Black/White Disparities: 50 Years After the Kerner Commission

The National Advisory Commission on Civil Disorders was appointed by President Lyndon Johnson in the summer of 1967 and issued its report in February 1968. US cities had been experiencing sporadic but severe riots for three years. The report became known as the Kerner Commission after its chair, Governor Otto Kerner, Jr. of Illinois. I'm not seeing a place online where the full report is freely available online, which is a bit of a surprise to me, although the intro and first 70 pages or so are available here. For the tone, here is some of the introduction: 
"The summer of 1967 again brought racial disorders to American cities, and with them shock, fear, and bewilderment to the Nation. The worst came during a 2-week period in July, first in Newark and then in Detroit. Each set off a chain reaction in neighboring communities. ...
"This is our basic conclusion: Our Nation is moving toward two societies, one black, one white--separate and unequal. Reaction to last summer's disorders has quickened the movement and deepened the division. Discrimination and segregation have long permeated much of  American life; they now threaten the future of every American. 
"This deepening racial division is not inevitable. The movement apart can be reversed. Choice is still possible. Our principal task is to define that choice and to press for a national resolution. 
"To pursue our present course will involve the continuing polarization of the American community and, ultimately, the destruction of basic democratic values. The alternative is not blind repression or capitulation to lawlessness. It is the realization of common opportunities for all within a single society. This alternative will require a commitment to national action--compassionate, massive, and sustained, backed by the resources of the most powerful and the richest nation on this earth.
"From every American it will rcquire ncw attitudes, ncw understanding, and, above all, new will. The vital needs of the Nation must be met; hard choices must be made, and, if necessary, new taxes enacted. 
"Violence cannot build a better society. Disruption and disorder nourish repression, not justice. They strike at the freedom of every citizen. The community cannot--it will not--tolerate coercion and mob rule. 
"Violence and destruction must be ended--in the streets of the ghetto and in the lives of people. 
"Segregation and poverty have created in the racial ghetto a destructive environment totally unknown to most white Americans. What white Americans have never fully understood--but what the Negro can never forget--is that white society is deeply implicated in the ghetto. White institutions created it, white institutions maintain it, and white society condones it."
From a modern standpoint, it's interesting to note that this report is being published in 1968, four years after the passage of the Civil Rights Act of 1964. The decade after that law did see some dramatic changes for African-Americans in employment, education, and voting. For details, see John J. Donohue III and James Heckman, "Continuous Versus Episodic Change: The Impact of Civil Rights Policy on the Economic Status of Blacks," Journal of Economic Literature  (December 1991, 29:4 , pp. 1603-1643). But much of that progress seemed to taper off by the mid-1970s.

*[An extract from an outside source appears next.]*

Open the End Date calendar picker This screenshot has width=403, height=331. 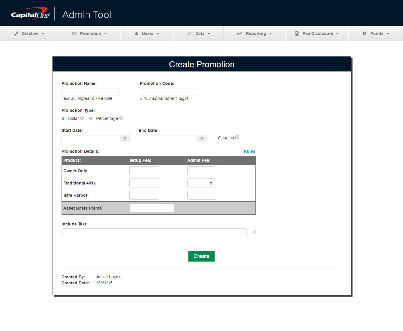(202, 138)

Thus, the 50th anniversary of the Kerner commission offers a chance for reflection.  Janelle Jones, John Schmitt, and Valerie Wilson offer a useful starting point in the short report, 50 years after the Kerner Commission: African Americans are better off in many ways but are still disadvantaged by racial inequality, from the Economic Policy Institute (February 26, 2018). The report compares black and white America in 1968 and the present, along a number of dimensions.  (So that the table would be more readaable on the blog, I've trimmed off the last column, which shows changes between the two years.)

For example, blacks have made dramatic gains to near-equality with whites in high school graduation rates. But in terms of college attendance, the racial gap remains very large. 

Black unemployment rates continue to be consistently higher than white rates. The black/white gaps in terms of hourly pay, annual income, poverty rate, and annual wealth have closed a bit, after 50 years (!), but remain large.  The homeownership rate for blacks has barely budged in 50 years.

Life expectancy is close to equal for whites and blacks. Infant mortality has dropped substantially for both blacks and whites in the last 50 years, but remains more than twice as high for blacks. Incarceration rates have more than doubled forth both whites and blacks, and the ratio of the black/white incarceration rate has risen from 5:1 to 6:1 in the last 50 years. 
The authors of this Economic Policy Institute aren't arguing over causes and reasons--at least not here--just putting some facts out there. But I'll add a few words.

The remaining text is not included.